仮に民間向きの事業領域があったとしても、その領域でハイグロース・スタートアップが可能かどうかは領域や事業次第です。そしてパブリックセクターやソーシャルセクターが事業をしていた領域で、ハイグロース・スタートアップの形態はさほど向いていると思えません。急成長しようとすると、課題とのミスマッチが起こる場合もあるからです。たとえば、衰退する地域交通網の代替を、事業を急成長させながら解決するのは至難の業です。なぜなら、そうした地域は主に人口減少が原因で交通網が衰退したのであり、そこから利益を上げるのは構造的に相当難しいはずだからです。
必ずしもすべての事業がハイグロース・スタートアップを目指すべきとは限りません。
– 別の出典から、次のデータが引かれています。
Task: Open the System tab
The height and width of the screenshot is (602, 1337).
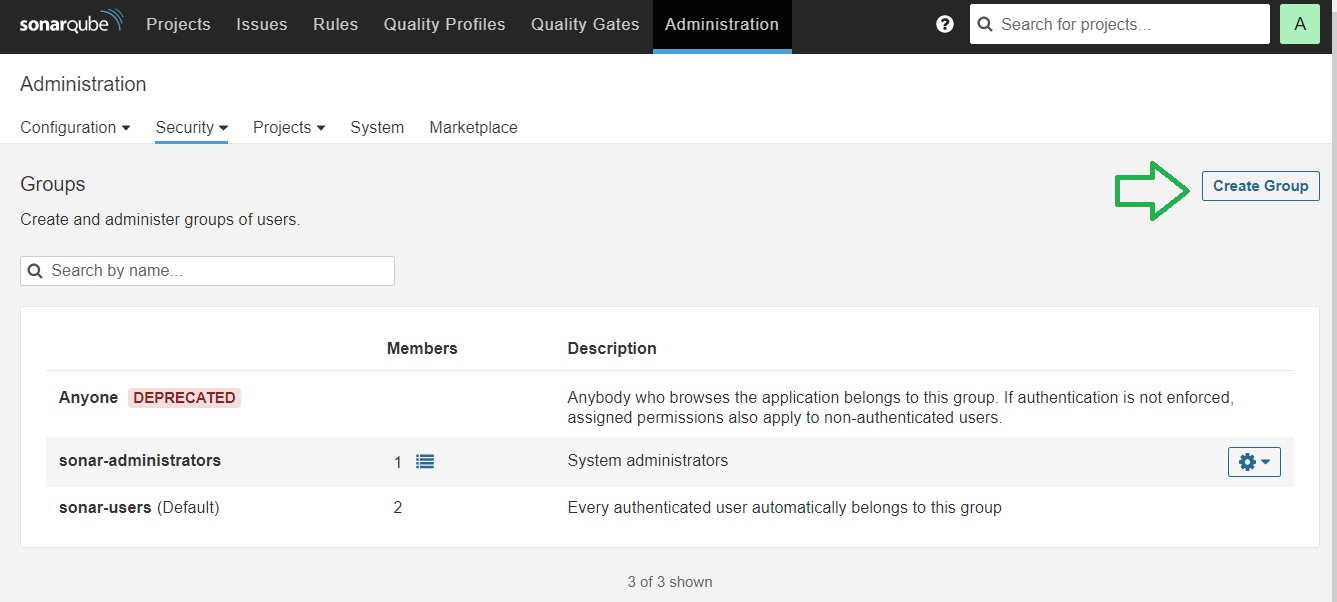Action: click(x=377, y=127)
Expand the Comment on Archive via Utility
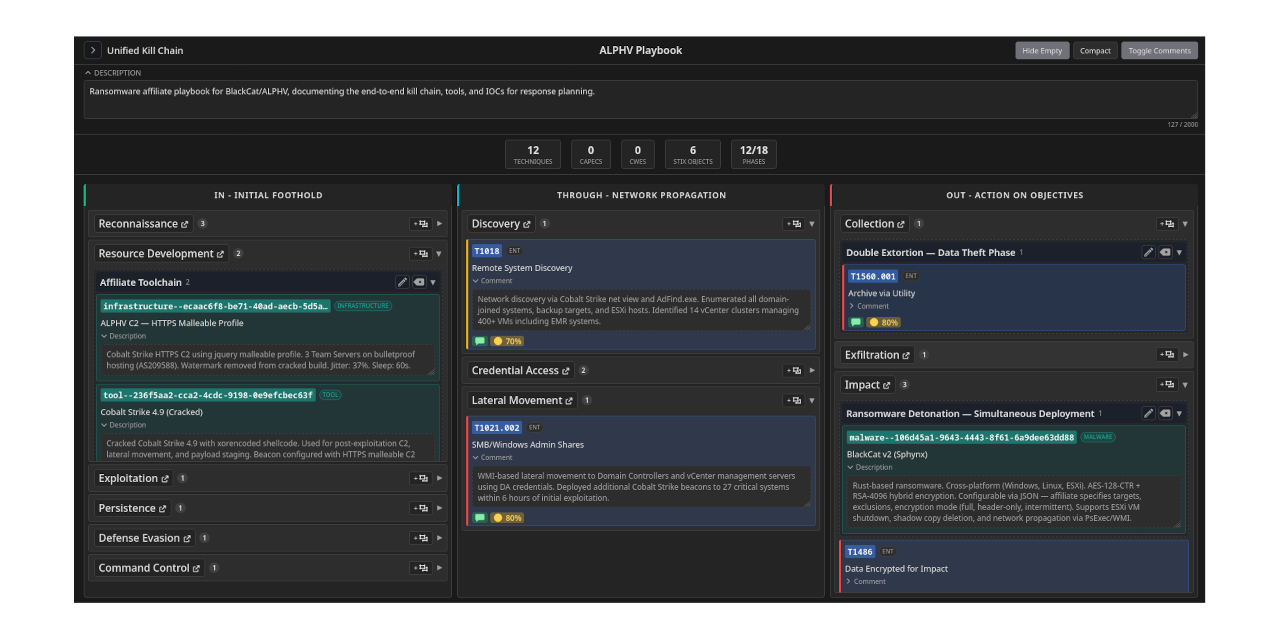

スタートアップではなく、ゼブラ企業といった選択肢もありますし、スモールビジネスとして留まる道もあります。そのほうが社会課題や、そこで困っている人に寄り添えることもあるでしょう。なのに、「スタートアップ」だからと VC からの資金調達などを行ってしまえば、目指していた社会的インパクトの実現から遠のいてしまう可能性も十分にあります。
一方、もし特定のインパクトスタートアップが目指すものが、ハイグロース・スタートアップなのであれば、日本の「インパクト」の言葉が想起させる領域だけではなく、グローバル・インパクトを強めに議論していかなければ、将来の日本の産業を牽引していく企業を支援するという形にはなりづらいでしょう。
もちろん、人口が縮小していく日本において、これから多くの社会課題が出てくることや、その課題を解決する民間企業が求められるのは間違いありませんが、それらを解決する企業が次世代の外貨を稼ぐ産業を作ることにつながるかといえば、若干遠いように思います。
(1) ~ (12) のそれぞれの領域でやるべきことはたくさんあり、それぞれの事業が重要な役目を持っていると思いますが、ある程度区別して議論しないと噛み合わなかったり、政策目的が叶わなかったりするように思うので、議論の土台として言葉の整理をしたうえで臨むべきではないかと思います。
まとめ
ロジックモデルを作り自社の事業の社会的インパクトを可視化したり、スタートアップとしてインパクトレポートを発行するなどの活動は、スタートアップに限らず、多くの企業が行うと良いと個人的には思っています。そのあたりは『未来を実装する』という本にもまとめています。
また、社会起業が増えることは良いことだと思いますし、大小さまざまな形の「起業」が増えること自体、個人的には前向きに捉えています。理想的には、社会的インパクトのある企業がきちんと儲かるような、そんな市場設計ができることを願っています*2。
ただ、インパクトにも色々なインパクトがあり、それぞれの計測と管理も難しいうえ、必要な支援の在り方も違います。「インパクト」や「スタートアップ」という言葉が市民権を得たあとは、それをより細分化して、それぞれのインパクトにあった議論を積み重ねていく必要があるように思い、整理のために記事として残しておきます。
(※ちなみに本稿は「インパクトスタートアップ」についての議論ではなく、あくまでインパクトとスタートアップというそれぞれの言葉の議論になります。)